Exercise description:
Leave out the pictures and retype exactly the lines from the one with "Image resolution: width=1016" through the end of the records.

Information provided:
>>
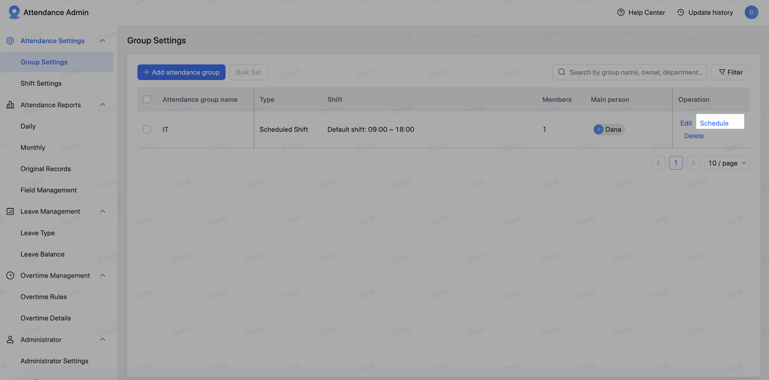Collapse the Attendance Settings section
The height and width of the screenshot is (380, 769).
(102, 41)
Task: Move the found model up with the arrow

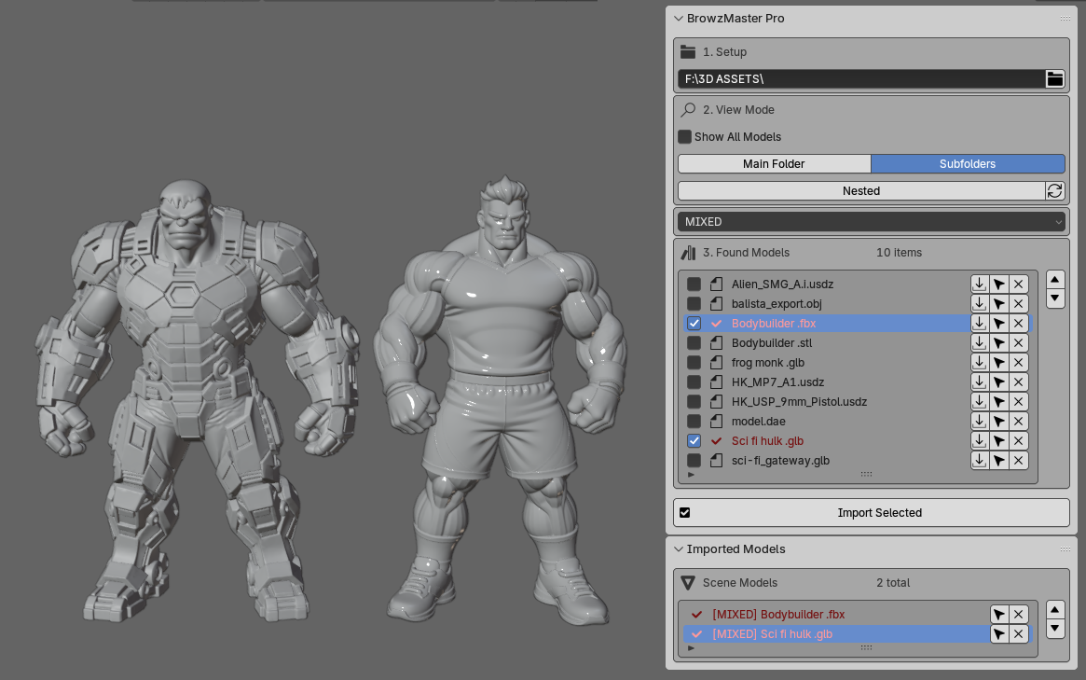Action: 1055,280
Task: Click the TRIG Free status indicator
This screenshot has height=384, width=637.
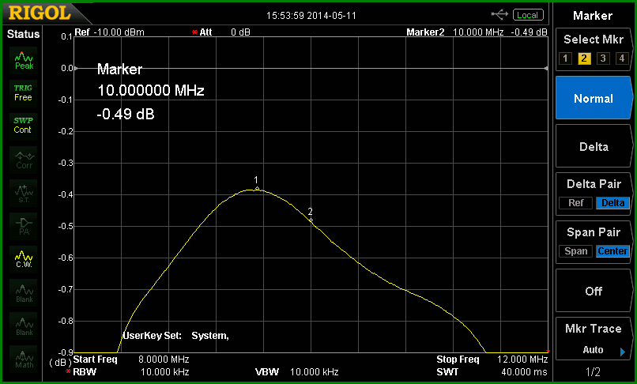Action: 23,93
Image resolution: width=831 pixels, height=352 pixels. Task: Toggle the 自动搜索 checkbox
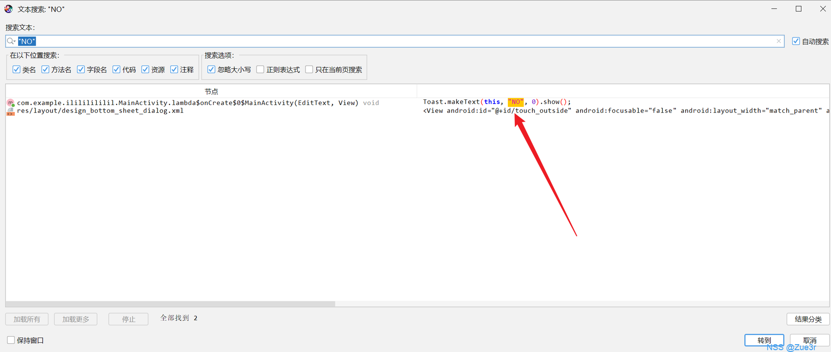[x=796, y=41]
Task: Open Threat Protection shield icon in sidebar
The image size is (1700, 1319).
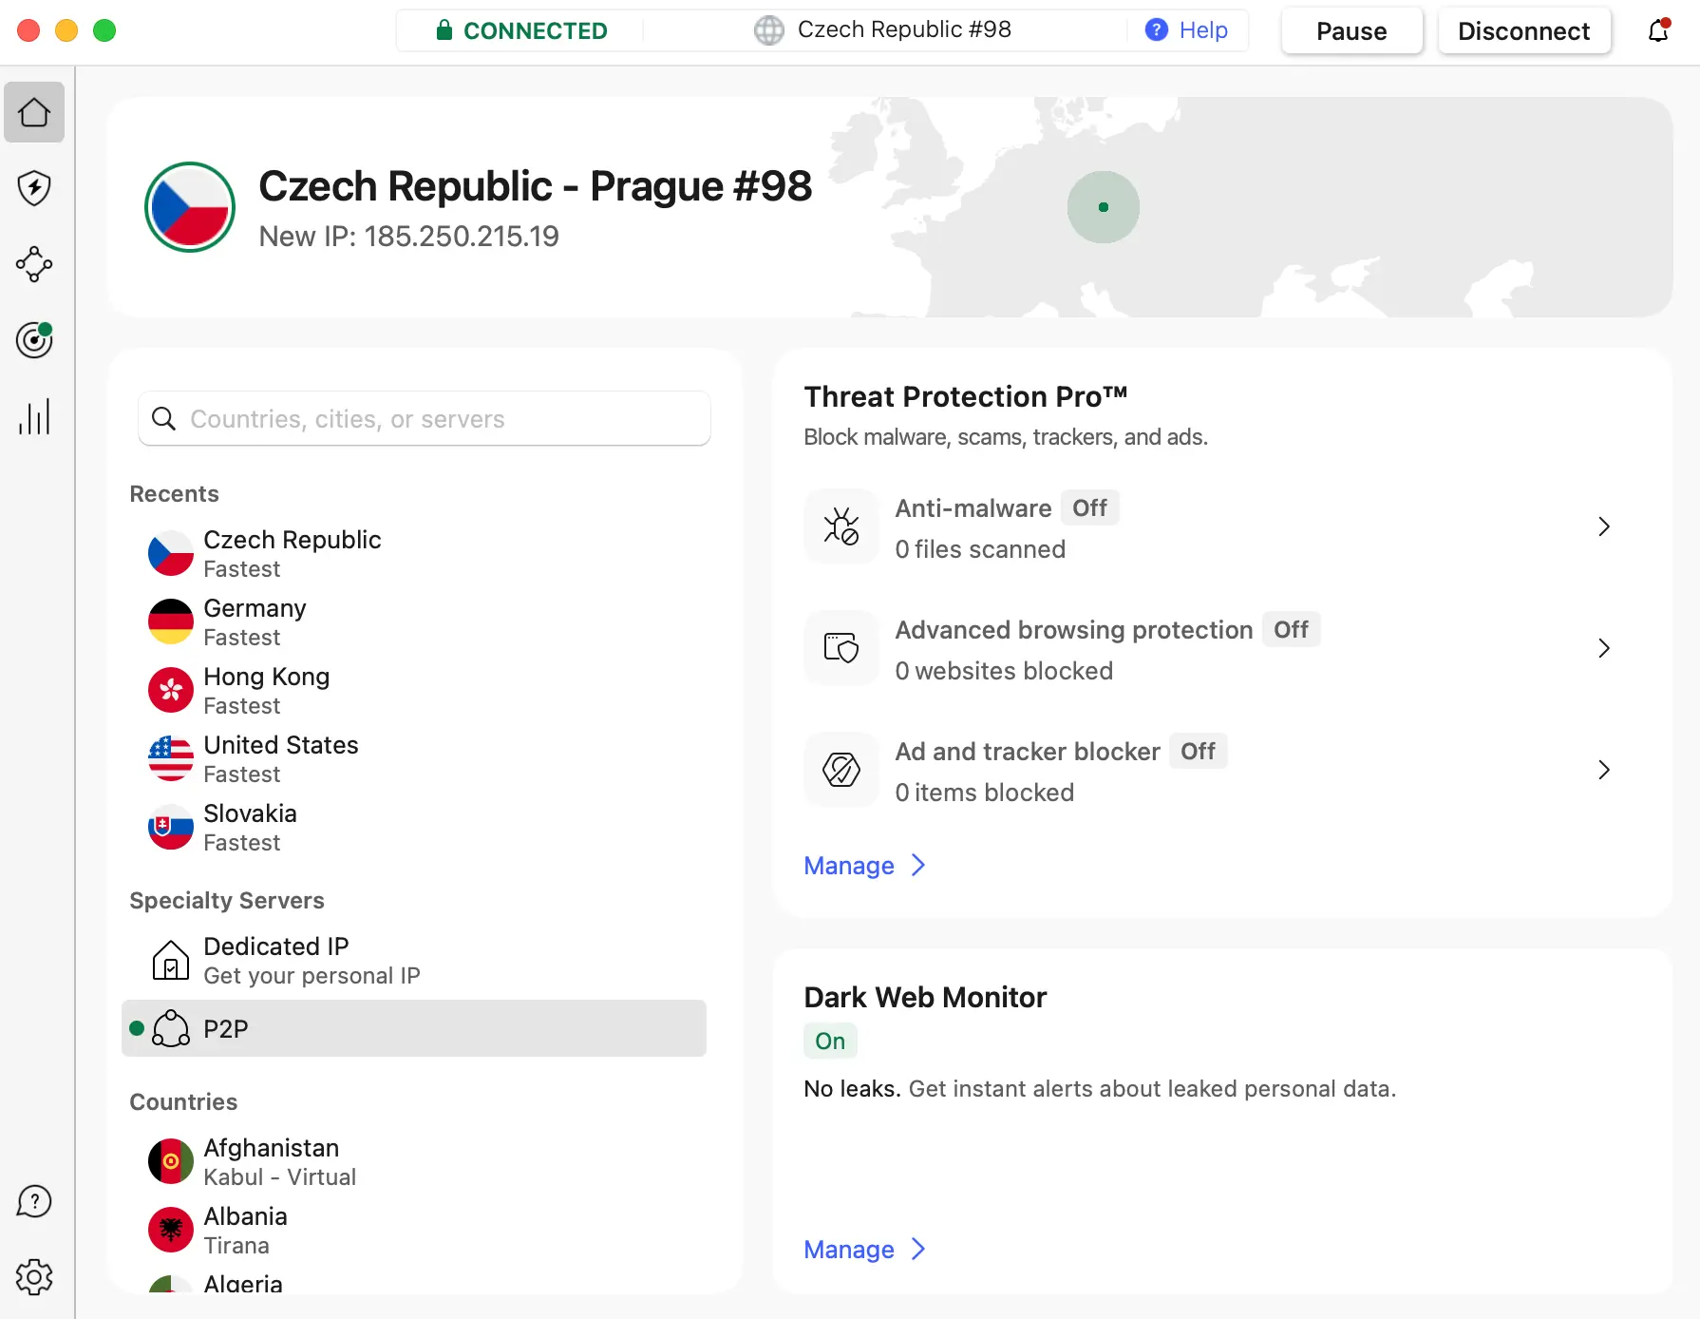Action: pos(34,188)
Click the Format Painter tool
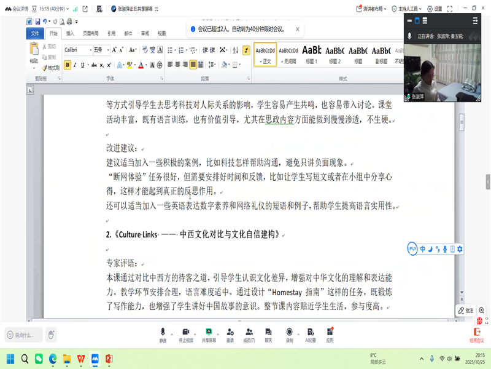This screenshot has width=491, height=369. click(x=52, y=68)
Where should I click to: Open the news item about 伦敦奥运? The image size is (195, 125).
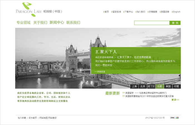pyautogui.click(x=146, y=93)
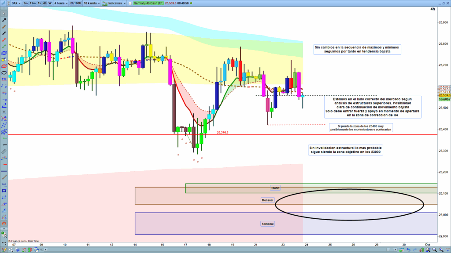
Task: Toggle the W weekly timeframe
Action: click(x=50, y=3)
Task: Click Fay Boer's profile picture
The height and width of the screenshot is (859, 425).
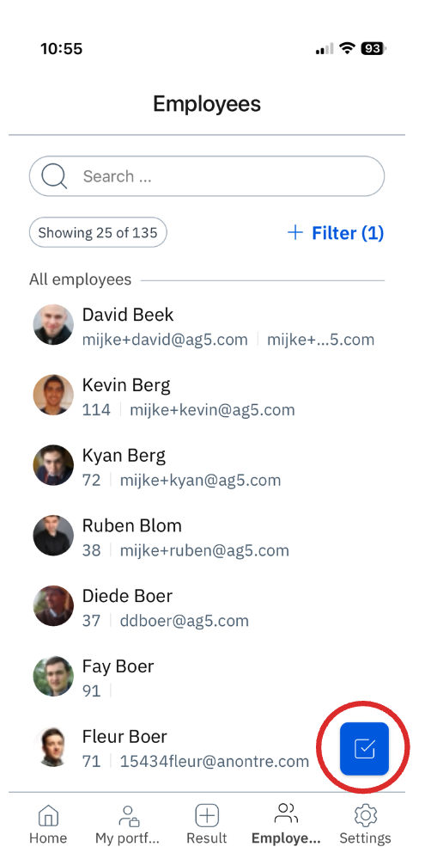Action: pos(53,676)
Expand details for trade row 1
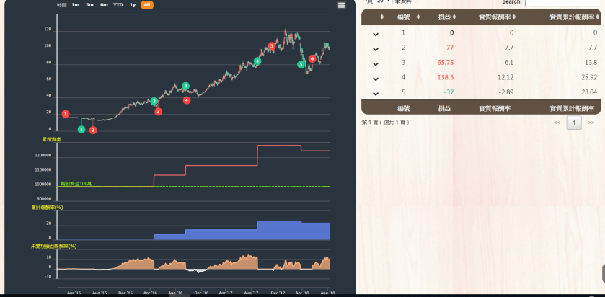Screen dimensions: 605x297 376,34
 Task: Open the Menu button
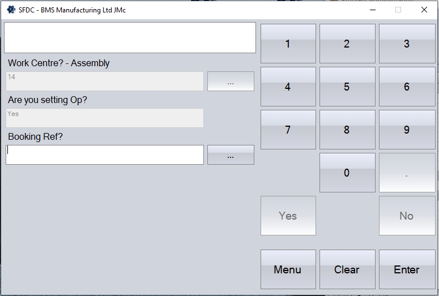pos(288,269)
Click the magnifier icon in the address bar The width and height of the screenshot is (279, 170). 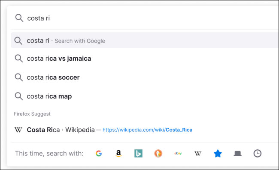pos(19,18)
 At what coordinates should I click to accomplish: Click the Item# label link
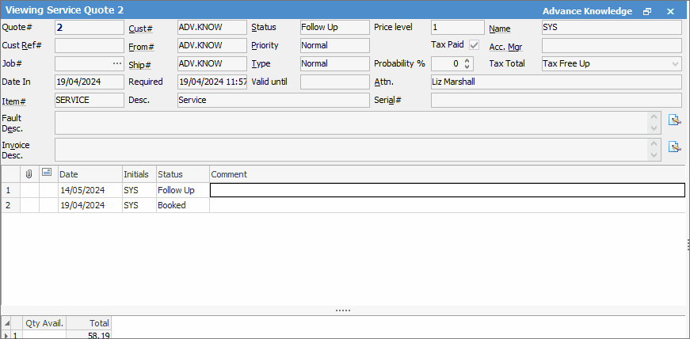pos(14,101)
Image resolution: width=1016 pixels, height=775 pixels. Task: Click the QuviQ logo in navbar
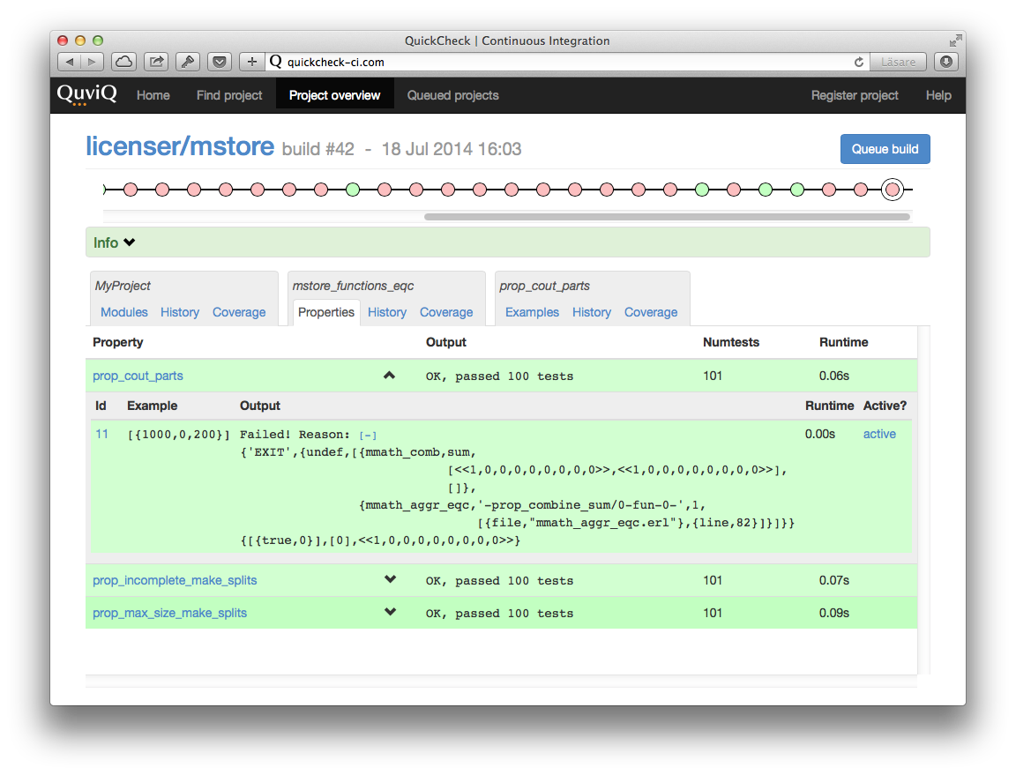86,95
<<
Solution for this task:
Image resolution: width=1016 pixels, height=775 pixels. Task: Click the QuviQ logo in navbar
86,95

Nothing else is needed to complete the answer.